Not featuring in the legal proceedings are other allegations, such as those that certain people who were supposedly deceased had submitted votes. These have mostly turned out to be clerical errors, many of which were already fixed but hadn't necessarily propagated to the systems that the allegers were looking at. As a bonus, here's a 538 feature from 2016, when the groundwork for this kind of argument was once again being laid just in case now-president Trump lost: https://fivethirtyeight.com/features/voter-fraud-is-very-rar... .


FWIW, I read that part in the non-insulting context, like as in "loser" versus "victor".


Oh, thank you. I can see that now. Perhaps that is how they meant it.


Taking your question in good faith, it's because the argument isn't that "Russian interference" happened. It's that the argument is "Russian interference in favor of Trump" happened. So clearly, if Biden won, the belief isn't that Russia helped Biden, it's that Biden's victory was able to overcome whatever interference was still trying affect things in favor of Trump.


For those who don't recall, Russia had big reasons to endorse Trump over Hillary in 2016: Hillary was bellicose about Russia and Syria, to the point where people echoed worries she'd plunge us into "WW3". That, compared with Trump's contrarian sympathies toward Russia and irreverence about the U.S.'s moral highground (and conservatism AND clear, probable incompetence) of course motivated Russia to support him.

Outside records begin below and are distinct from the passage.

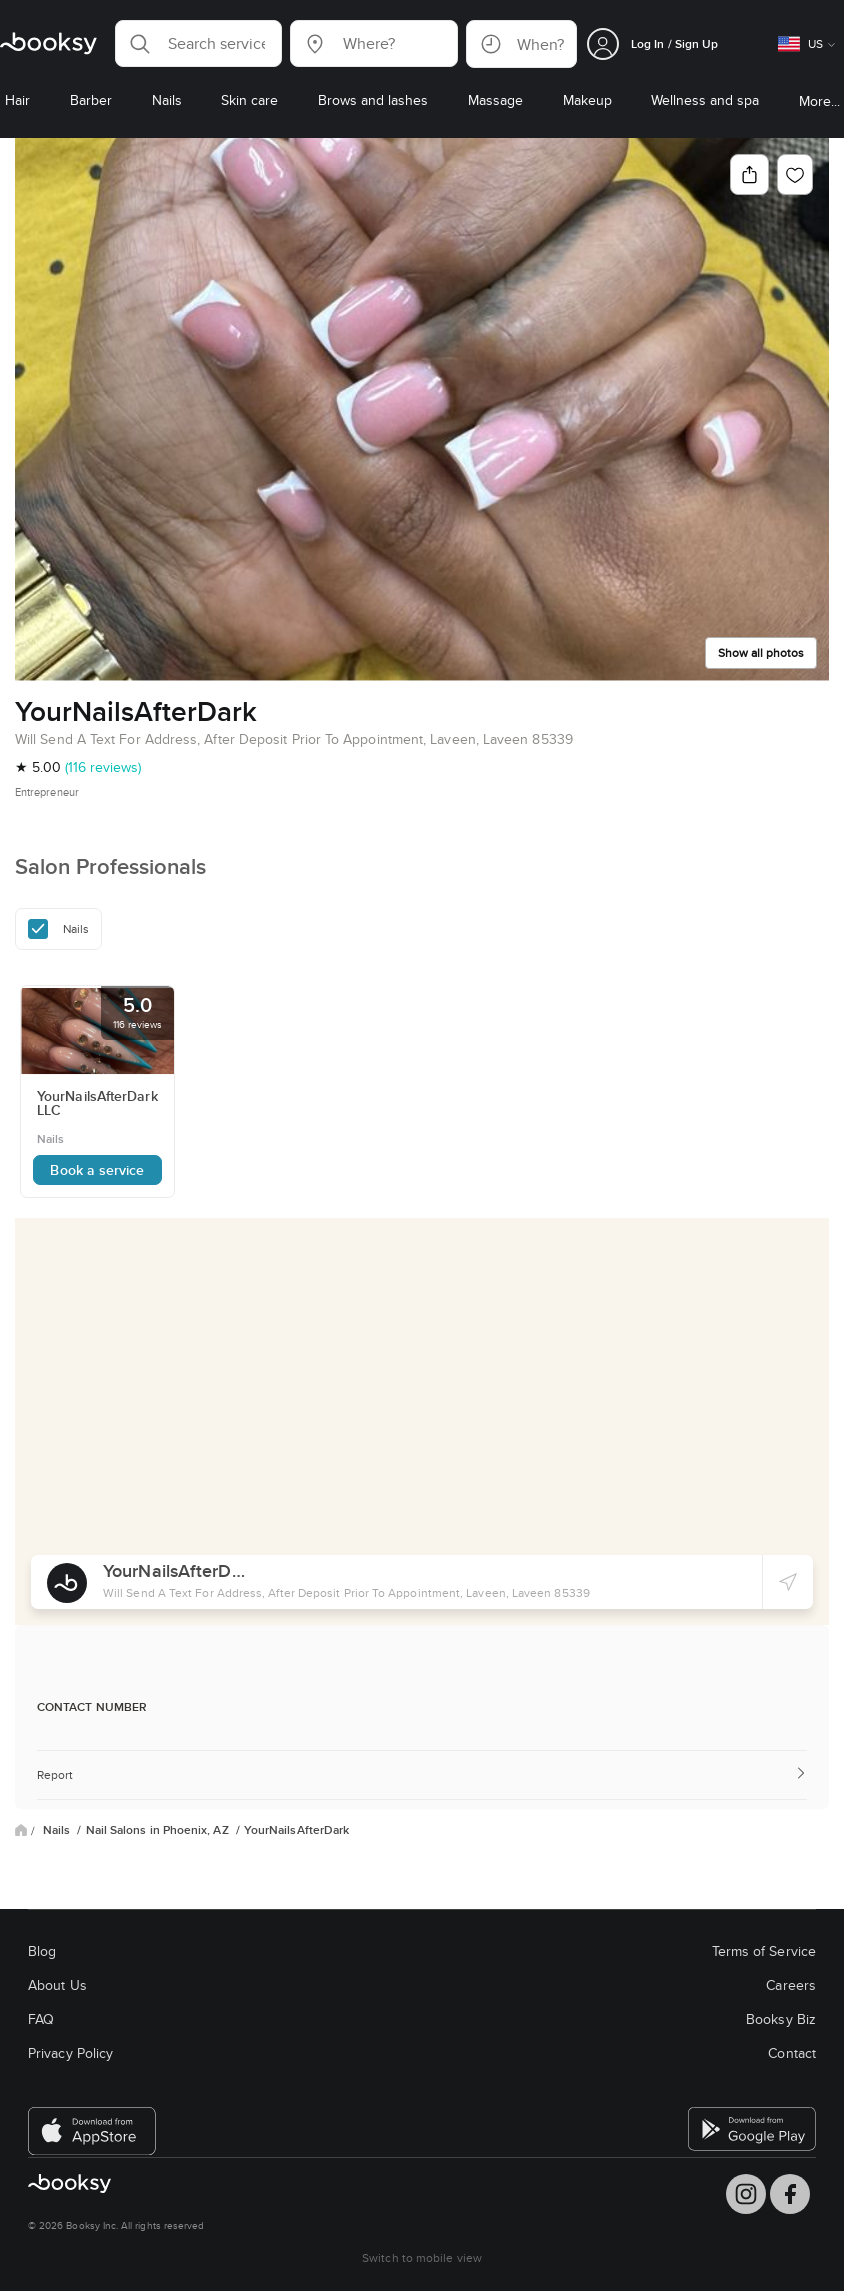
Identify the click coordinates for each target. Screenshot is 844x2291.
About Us (57, 1985)
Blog (42, 1951)
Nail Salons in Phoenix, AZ (159, 1830)
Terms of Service (764, 1951)
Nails (58, 1830)
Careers (791, 1985)
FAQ (41, 2019)
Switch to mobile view (422, 2257)
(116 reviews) (103, 767)
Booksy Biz (781, 2019)
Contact (792, 2053)
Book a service (97, 1170)
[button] (198, 43)
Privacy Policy (70, 2053)
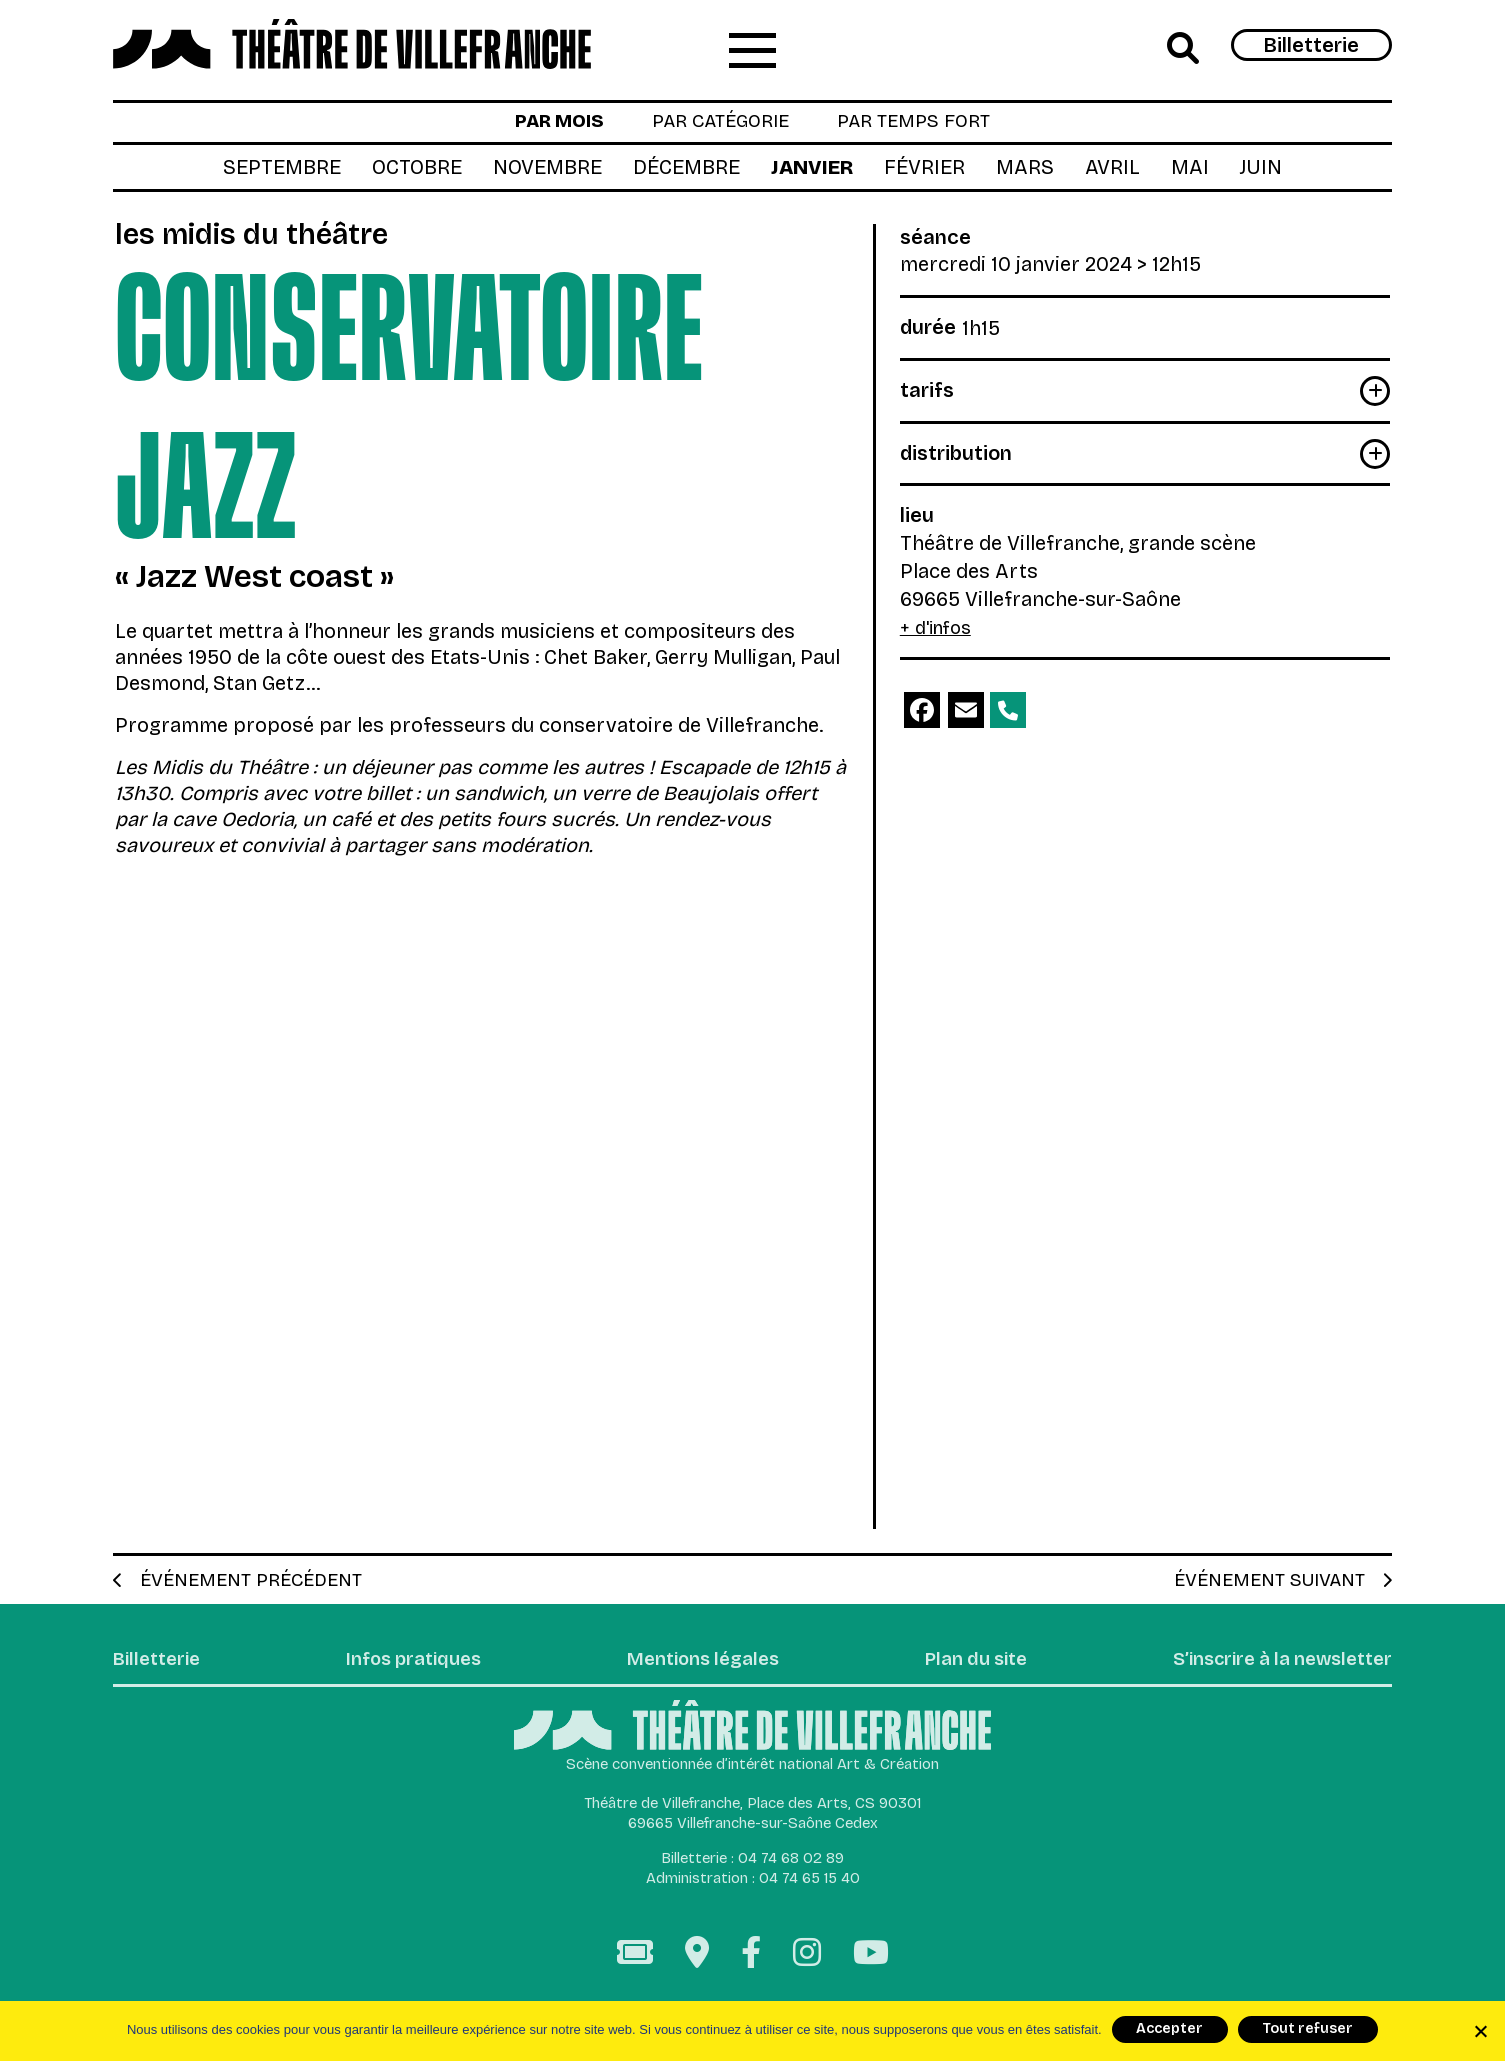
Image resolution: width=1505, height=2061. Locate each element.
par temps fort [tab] (925, 125)
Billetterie (1311, 46)
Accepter (1169, 2028)
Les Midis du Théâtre (263, 238)
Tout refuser (1307, 2028)
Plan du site (965, 1668)
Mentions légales (697, 1668)
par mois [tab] (545, 125)
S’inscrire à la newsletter (1271, 1668)
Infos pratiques (411, 1668)
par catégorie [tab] (717, 125)
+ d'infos (939, 632)
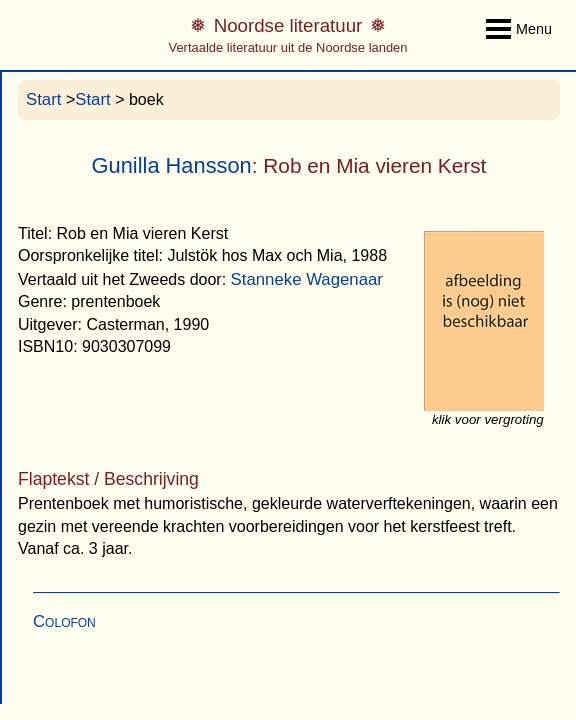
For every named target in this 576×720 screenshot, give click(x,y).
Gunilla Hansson (172, 165)
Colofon (64, 621)
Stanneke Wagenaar (307, 279)
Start (43, 99)
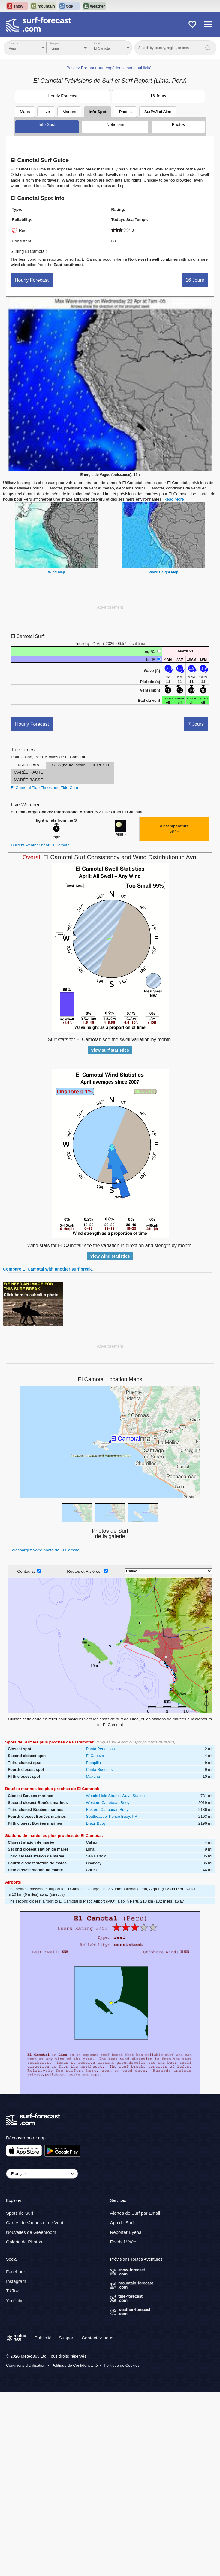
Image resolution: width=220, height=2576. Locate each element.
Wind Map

They also hoped that he would come to the table and legitimize Russia as a fellow superpower and usher in a new era of diplomatic relations. The fact that Trump utterly failed to do that probably chilled Russia's interest in the 2020 election though.

Read more here: https://www.bbc.com/news/election-us-2020-53702872


China has good reason to endorse Biden; should we assume that Biden has colluded with China in efforts to “hack” our election (whatever tf that means)?


Not solely because of motive, no. You'd need evidence, which is different than motive. Russia having a motive wasn't the only reason to suspect collusion, either.


Because the polling majorly favored Biden and the results showed far more Trump votes than anticipated could rationally be interpreted to mean that mail-in ballots were flawed in a way that favored Trump.

I'm not claiming this is the case but providing an example of how subjective and spinnable any set of facts can be made.


The downvoting could also be because I asked a very basic question and they responded to it with a non sequitur that did not even attempt to answer the question.